- TASK OBJECTIVE: Starting at the line with "Screen dimensions: 1372x881" and going on through the line with "The image size is (1116, 617).", reproduce each line in the records below exactly and nothing more.

- INPUT MATERIAL:
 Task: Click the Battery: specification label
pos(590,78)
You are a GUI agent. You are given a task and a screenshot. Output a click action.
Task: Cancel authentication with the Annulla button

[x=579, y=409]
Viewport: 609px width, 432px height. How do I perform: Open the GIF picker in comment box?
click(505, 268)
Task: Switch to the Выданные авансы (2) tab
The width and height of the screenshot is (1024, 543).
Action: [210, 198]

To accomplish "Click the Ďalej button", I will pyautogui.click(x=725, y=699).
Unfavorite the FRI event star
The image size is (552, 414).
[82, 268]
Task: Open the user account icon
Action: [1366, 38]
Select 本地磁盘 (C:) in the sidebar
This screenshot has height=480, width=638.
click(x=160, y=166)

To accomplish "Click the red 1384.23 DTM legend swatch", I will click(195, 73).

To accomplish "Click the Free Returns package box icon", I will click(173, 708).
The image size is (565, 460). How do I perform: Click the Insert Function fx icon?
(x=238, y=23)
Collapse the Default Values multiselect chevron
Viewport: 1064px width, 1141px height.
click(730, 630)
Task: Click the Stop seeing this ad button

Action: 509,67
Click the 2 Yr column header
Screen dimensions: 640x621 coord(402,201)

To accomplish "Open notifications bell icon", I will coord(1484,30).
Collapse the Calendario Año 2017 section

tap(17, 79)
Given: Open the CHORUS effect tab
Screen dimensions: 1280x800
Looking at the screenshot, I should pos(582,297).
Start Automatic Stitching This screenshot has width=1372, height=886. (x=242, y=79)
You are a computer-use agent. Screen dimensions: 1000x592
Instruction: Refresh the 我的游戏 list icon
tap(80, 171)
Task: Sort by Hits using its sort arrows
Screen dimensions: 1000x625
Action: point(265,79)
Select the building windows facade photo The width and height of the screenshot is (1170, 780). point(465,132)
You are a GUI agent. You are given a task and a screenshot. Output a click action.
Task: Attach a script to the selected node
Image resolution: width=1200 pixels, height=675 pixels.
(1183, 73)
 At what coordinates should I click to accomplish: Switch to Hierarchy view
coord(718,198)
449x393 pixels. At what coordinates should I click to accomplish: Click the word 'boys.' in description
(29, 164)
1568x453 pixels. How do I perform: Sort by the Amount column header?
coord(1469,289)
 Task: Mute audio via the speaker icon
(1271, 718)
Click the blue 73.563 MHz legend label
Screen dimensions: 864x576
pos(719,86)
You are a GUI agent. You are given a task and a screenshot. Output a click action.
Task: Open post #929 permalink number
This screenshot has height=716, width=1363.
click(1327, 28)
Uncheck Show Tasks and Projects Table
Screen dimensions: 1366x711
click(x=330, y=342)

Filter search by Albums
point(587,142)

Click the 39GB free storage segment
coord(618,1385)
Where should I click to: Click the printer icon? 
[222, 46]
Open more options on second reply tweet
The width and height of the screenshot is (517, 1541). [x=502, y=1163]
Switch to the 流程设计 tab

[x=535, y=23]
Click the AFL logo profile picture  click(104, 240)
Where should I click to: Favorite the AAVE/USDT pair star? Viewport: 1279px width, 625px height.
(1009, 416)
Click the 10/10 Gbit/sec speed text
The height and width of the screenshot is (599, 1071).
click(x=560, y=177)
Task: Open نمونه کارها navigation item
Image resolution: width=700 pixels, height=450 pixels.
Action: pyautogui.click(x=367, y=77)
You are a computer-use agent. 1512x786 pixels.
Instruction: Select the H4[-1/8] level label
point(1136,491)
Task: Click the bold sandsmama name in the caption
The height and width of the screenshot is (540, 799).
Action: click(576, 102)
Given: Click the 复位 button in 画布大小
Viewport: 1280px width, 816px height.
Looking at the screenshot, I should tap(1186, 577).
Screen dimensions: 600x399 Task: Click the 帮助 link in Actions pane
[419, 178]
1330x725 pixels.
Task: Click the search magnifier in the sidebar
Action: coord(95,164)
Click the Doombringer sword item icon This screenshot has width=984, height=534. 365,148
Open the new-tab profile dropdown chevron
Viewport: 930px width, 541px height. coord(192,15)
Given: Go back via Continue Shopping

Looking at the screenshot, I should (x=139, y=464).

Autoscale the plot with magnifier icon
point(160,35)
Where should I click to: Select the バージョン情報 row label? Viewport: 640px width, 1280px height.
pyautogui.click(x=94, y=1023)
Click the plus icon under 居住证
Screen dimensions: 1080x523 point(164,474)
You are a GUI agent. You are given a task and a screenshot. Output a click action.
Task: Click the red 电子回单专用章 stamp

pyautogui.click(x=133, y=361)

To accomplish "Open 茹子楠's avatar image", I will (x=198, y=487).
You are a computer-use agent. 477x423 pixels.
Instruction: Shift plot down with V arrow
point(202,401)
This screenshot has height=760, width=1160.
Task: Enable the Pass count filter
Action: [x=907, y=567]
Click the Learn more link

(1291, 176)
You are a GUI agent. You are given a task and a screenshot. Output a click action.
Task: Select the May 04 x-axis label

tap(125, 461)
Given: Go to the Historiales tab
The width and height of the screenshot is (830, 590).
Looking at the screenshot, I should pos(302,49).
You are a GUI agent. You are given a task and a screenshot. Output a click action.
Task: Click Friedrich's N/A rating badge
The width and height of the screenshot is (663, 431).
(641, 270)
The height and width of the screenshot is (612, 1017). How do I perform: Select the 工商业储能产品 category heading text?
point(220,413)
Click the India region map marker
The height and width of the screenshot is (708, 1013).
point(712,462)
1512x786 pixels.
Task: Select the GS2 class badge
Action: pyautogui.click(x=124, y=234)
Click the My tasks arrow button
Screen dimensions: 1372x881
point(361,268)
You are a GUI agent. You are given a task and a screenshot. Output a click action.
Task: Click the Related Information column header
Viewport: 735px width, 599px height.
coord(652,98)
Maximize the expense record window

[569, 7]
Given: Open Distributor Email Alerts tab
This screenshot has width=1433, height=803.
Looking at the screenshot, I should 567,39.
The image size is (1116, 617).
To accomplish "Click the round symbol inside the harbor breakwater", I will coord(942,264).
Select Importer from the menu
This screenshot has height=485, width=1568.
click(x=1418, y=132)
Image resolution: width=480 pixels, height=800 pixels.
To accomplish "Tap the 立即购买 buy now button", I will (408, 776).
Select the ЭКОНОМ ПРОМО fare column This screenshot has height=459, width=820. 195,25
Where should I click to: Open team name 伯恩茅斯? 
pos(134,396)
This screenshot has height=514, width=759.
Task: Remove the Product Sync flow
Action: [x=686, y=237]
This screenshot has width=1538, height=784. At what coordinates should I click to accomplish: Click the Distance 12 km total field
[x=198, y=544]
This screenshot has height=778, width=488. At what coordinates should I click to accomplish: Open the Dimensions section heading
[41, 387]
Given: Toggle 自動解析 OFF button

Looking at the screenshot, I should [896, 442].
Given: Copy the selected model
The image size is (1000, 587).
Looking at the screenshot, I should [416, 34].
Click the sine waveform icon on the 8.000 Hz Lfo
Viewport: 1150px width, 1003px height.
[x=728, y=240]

- SOLUTION TO THE EXERCISE:
Screen dimensions: 1372x881
point(361,268)
You are a GUI agent. You are given a task and a screenshot. Output a click action.
Task: Click the Related Information column header
Viewport: 735px width, 599px height.
coord(652,98)
Maximize the expense record window

[569, 7]
Given: Open Distributor Email Alerts tab
This screenshot has width=1433, height=803.
Looking at the screenshot, I should 567,39.
The image size is (1116, 617).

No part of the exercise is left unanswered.